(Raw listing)
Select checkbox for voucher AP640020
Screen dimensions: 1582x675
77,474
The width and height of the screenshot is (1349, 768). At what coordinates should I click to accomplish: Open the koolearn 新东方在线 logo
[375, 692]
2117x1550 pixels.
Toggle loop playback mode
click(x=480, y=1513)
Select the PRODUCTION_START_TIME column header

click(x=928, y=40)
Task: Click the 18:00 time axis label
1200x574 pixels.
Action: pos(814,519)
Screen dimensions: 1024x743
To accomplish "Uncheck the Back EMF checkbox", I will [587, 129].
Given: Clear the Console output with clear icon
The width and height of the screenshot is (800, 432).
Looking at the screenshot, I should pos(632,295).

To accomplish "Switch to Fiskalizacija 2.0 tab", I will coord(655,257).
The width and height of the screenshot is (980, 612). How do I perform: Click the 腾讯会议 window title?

• **Direction**: Turn every line of the listing above into a JSON list of strings, one string per line, and skip the blank lines.

• **Result below**:
[
  "Select checkbox for voucher AP640020",
  "Screen dimensions: 1582x675",
  "77,474",
  "The width and height of the screenshot is (1349, 768). At what coordinates should I click to accomplish: Open the koolearn 新东方在线 logo",
  "[375, 692]",
  "2117x1550 pixels.",
  "Toggle loop playback mode",
  "click(x=480, y=1513)",
  "Select the PRODUCTION_START_TIME column header",
  "click(x=928, y=40)",
  "Task: Click the 18:00 time axis label",
  "1200x574 pixels.",
  "Action: pos(814,519)",
  "Screen dimensions: 1024x743",
  "To accomplish \"Uncheck the Back EMF checkbox\", I will [587, 129].",
  "Given: Clear the Console output with clear icon",
  "The width and height of the screenshot is (800, 432).",
  "Looking at the screenshot, I should pos(632,295).",
  "To accomplish \"Switch to Fiskalizacija 2.0 tab\", I will coord(655,257).",
  "The width and height of the screenshot is (980, 612). How do I perform: Click the 腾讯会议 window title?"
]